Edit the blog entry between "song+ Walk Away- Breakaway- Kelly" and "usual tuesday workload..", inclusive, so that every "drama" reads "chaos", and give that passage back.

──────── Extract to read ────────

Wednesday, April 16, 2008

ugh. are things normal yet?

song+ Walk Away- Breakaway- Kelly Clarkson
book+ nothing this week really
scent+ bacon
quest+ trying to be un-depressed
upper+this week has had a relatively light workload (excluding FCBD)
downer+ this week has had a ridiculous drama threshold
attire+ jeans and a wwTX volunteer tee
drink+ sprite

blarg. this week has just been one bad thing after another for most of the family, i guess. X.x there's monday's super secret(ish) moose-related drama, and tuesday nothing went super-wrong really, but we got in about 13 thousand comics for Free Comic Book Day '08 on top of our usual tuesday workload..

──────── Listed entries ────────

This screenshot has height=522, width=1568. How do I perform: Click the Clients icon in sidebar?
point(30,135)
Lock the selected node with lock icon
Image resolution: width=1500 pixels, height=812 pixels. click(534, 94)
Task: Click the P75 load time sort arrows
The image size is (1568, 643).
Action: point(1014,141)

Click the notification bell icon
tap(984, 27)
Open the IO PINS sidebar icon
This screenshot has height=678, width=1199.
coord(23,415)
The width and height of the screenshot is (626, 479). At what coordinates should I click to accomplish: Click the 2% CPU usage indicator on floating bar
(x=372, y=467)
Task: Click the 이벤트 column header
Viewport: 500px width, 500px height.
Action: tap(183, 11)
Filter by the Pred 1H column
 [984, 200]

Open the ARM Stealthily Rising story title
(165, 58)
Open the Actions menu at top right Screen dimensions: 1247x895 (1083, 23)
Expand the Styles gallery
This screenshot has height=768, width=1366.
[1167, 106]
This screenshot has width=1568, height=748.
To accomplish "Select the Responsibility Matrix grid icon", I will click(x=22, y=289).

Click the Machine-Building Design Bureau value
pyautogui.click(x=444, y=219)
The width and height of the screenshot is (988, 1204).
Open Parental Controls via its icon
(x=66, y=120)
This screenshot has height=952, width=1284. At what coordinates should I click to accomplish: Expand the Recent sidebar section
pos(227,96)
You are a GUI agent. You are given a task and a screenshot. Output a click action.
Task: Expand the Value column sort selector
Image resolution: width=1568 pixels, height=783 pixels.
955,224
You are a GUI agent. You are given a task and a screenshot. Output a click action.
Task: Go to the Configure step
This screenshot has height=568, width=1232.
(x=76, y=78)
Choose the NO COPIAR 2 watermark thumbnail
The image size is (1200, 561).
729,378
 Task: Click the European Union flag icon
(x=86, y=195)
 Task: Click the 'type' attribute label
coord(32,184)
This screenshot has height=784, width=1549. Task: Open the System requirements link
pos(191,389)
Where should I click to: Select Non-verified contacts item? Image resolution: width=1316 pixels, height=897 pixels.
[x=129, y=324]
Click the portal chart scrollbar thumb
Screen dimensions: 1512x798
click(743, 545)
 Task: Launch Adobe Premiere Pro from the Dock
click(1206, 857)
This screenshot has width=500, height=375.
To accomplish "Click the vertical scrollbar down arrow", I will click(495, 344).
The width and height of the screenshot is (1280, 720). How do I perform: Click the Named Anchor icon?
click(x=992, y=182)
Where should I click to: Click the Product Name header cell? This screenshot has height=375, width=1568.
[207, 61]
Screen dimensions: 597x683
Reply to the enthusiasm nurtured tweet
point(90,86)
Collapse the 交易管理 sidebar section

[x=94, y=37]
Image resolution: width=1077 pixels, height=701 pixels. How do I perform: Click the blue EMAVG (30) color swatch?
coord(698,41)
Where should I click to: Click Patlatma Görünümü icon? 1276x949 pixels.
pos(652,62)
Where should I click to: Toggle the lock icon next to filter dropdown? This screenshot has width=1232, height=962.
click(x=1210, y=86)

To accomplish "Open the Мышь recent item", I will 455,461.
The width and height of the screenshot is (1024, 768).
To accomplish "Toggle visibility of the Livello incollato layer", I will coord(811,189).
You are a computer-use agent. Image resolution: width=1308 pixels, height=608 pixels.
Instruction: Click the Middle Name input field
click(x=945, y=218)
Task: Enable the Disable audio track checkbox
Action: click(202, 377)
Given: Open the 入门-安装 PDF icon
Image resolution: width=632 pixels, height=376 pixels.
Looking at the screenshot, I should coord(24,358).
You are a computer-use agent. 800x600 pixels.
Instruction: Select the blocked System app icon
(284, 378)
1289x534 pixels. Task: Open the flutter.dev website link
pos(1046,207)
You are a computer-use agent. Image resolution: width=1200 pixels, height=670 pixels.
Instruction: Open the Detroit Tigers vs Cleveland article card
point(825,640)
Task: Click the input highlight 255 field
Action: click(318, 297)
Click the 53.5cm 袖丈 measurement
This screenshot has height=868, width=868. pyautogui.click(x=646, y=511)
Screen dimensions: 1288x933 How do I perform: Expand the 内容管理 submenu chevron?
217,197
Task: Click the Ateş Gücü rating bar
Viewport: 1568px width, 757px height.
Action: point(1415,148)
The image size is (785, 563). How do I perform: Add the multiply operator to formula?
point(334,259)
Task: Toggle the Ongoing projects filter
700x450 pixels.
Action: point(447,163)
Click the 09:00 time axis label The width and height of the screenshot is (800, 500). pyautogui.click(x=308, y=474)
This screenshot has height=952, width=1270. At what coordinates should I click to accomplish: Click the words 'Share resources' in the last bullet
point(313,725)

────────

**Exercise output**.
song+ Walk Away- Breakaway- Kelly Clarkson
book+ nothing this week really
scent+ bacon
quest+ trying to be un-depressed
upper+this week has had a relatively light workload (excluding FCBD)
downer+ this week has had a ridiculous chaos threshold
attire+ jeans and a wwTX volunteer tee
drink+ sprite

blarg. this week has just been one bad thing after another for most of the family, i guess. X.x there's monday's super secret(ish) moose-related chaos, and tuesday nothing went super-wrong really, but we got in about 13 thousand comics for Free Comic Book Day '08 on top of our usual tuesday workload..